Emulation of complex air quality model (Gaussian process)


Image sources 1, 2, and 3.


Numerical atmospheric models are useful to simulate air quality, weather, and climate. However, these models are slow and have high computational costs. Some compromises to meet these constraints are to:

  • Reduce the model accuracy.

    • By reducing the model complexity e.g., use simpler representations of mechanisms, decrease the (space/time) resolutions, replace analytical solutions with parameterisations.

  • Reduce the model precision.

  • Reduce the number of experiments.

  • Use a bigger computer.

Though, these compromises are not ideal (or sometimes even possible).

Alternative approach

Another approach is to use emulators.
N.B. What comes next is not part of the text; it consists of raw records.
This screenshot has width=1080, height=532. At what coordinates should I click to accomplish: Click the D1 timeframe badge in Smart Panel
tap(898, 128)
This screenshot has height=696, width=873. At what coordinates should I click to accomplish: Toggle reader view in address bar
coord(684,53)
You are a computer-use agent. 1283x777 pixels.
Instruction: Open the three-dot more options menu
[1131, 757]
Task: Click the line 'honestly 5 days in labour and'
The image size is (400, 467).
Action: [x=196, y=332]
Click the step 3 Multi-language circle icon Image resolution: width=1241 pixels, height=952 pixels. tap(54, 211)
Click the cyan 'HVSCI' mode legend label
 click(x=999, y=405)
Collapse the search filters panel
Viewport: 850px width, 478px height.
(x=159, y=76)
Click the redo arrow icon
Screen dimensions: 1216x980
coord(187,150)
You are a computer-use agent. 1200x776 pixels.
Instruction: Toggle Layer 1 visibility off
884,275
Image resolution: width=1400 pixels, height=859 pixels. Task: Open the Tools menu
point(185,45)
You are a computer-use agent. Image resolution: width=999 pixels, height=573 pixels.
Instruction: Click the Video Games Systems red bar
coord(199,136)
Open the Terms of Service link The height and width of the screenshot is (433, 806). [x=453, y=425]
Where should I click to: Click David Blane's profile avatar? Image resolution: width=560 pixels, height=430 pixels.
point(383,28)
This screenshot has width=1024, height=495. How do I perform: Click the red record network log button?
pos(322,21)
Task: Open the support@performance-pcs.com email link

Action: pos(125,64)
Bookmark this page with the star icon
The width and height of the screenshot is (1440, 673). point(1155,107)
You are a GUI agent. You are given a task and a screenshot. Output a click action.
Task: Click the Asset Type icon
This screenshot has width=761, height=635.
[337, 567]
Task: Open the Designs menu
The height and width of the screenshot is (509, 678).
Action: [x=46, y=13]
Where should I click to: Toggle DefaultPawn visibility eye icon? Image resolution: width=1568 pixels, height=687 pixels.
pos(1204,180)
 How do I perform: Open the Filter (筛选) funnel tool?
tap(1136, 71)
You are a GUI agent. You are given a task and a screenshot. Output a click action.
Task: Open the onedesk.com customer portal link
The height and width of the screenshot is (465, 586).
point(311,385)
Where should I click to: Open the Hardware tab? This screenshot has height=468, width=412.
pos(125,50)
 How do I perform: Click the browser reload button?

Emulators are machine learning models that act as proxies of these numerical atmospheric models. They are trained on data from model simulations and learn statistical associations between inputs and outputs. They are much cheaper to run, enabling many more experiments to be undertaken. These emulators are often designed using Gaussian process regressors, due to their high prediction accuracy on test data. Rasmussen & Williams (2006) do a great job of explaining them. They’ve been used in the atmospheric sciences to explore uncertainties, sensitivities, and for prediction problems.

The general approach is split into simulation and emulation. First, the inputs and outputs of the prediction problem are determined. Then simulations are designed, executed, and evaluated. Then emulators are designed, optimised, evaluated, and used for prediction.


We developed emulators to predict air quality and public health in China. The summary of our approach is:

  1. We simulated air quality using WRFChem.
    a. Our inputs were 5 anthropogenic emission sectors (residential, industrial, land transport, agriculture, and power generation).
    b. Our outputs were fine particulate matter (PM\(_{2.5}\)) and ozone (O\(_3\)) concentrations.
    c. We used a maxi−min Latin hypercube space–filling design to select the scalings to apply to the inputs (pyDOE).
    d. There were 50 years of training simulations and 5 separate years of test simulations (independent Latin hypercube designs).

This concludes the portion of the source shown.